L’IGPN saisie après l’interpellation de collégiens à Vitry-sur-Seine, des plaintes déposées pour injures racistes

Les familles de quatre adolescents ont déposé des plaintes pour injures racistes et homophobes, au cours d’une interpellation fin mai à Vitry-sur-Seine (Val-de-Marne) par des policiers de la BAC.

Le parquet de Créteil a saisi l’IGPN, la "police des polices" (illustration).
Le parquet de Créteil a saisi l’IGPN, la "police des polices" (illustration). © PHOTOPQR/LE PARISIEN/MAXPPP

Alors que les manifestations contre le racisme et les violences policières se multiplient depuis la semaine dernière, quatre plaintes ont été déposées contre des policiers de la BAC du Kremlin-Bicêtre (Val-de-Marne) pour injures racistes et homophobes, détention arbitraire et violence volontaire. Les faits remontent eu 26 mai dernier, à Vitry-sur-Seine : quatre collégiens sont alors contrôlés par la police. Trois seront placés en garde à vue.

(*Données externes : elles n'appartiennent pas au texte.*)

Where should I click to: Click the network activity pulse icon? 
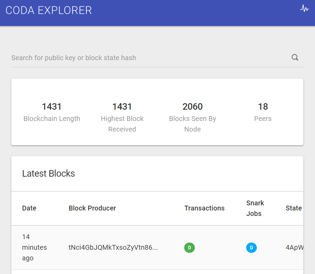[304, 9]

Au cours de l’interpellation, les jeunes – qui étaient soupçonnés par les fonctionnaires d’un vol à l’arraché à Villejuif – disent avoir été la cible de coups mais aussi d’insultes racistes et homophobes.
"Un monsieur a dit à mon ami : "Vous faites quoi ici ?", témoigne l’un des adolescents, qui souhaite rester anonyme. [Mon ami] a dit "on sort ensemble", dans le sens où l’on sort entre potes. Après [un policier] a commencé à dire à ses potes : "Eh regardez le maghrébin et les deux noirs, ils sont gays !" Ils ont dit : "Bon, ils cassent les couilles ces deux négros, mettez-le dans la voiture avec le maghrébin". Ils nous ont mis dans la voiture, moi j’étais au milieu. Ils lui ont dit : "Si tu ne rentres pas, on te rentre avec les jambes"."

L’IGPN saisie

De leur côté, les policiers, qui s’opposent à la version des collégiens, assurent avoir prévenu les parents de la garde à vue. Toujours selon eux, les adolescents auraient également vu un avocat et un médecin.

Il n’y a eu aucune injure

"L’interpellation est absolument claire, défend Julien Schenardi, secrétaire régional Alliance 94. Il n’y a eu aucune injure, que ça soit à caractère racial ou homophobe. Je pense qu’on est plus là dans une instrumentalisation. On surfe sur une haine anti-police actuelle. Une députée La France Insoumise, Mathilde Pano, a récupéré cette affaire à son compte et en fait son cheval de bataille pour aujourd’hui discréditer la police."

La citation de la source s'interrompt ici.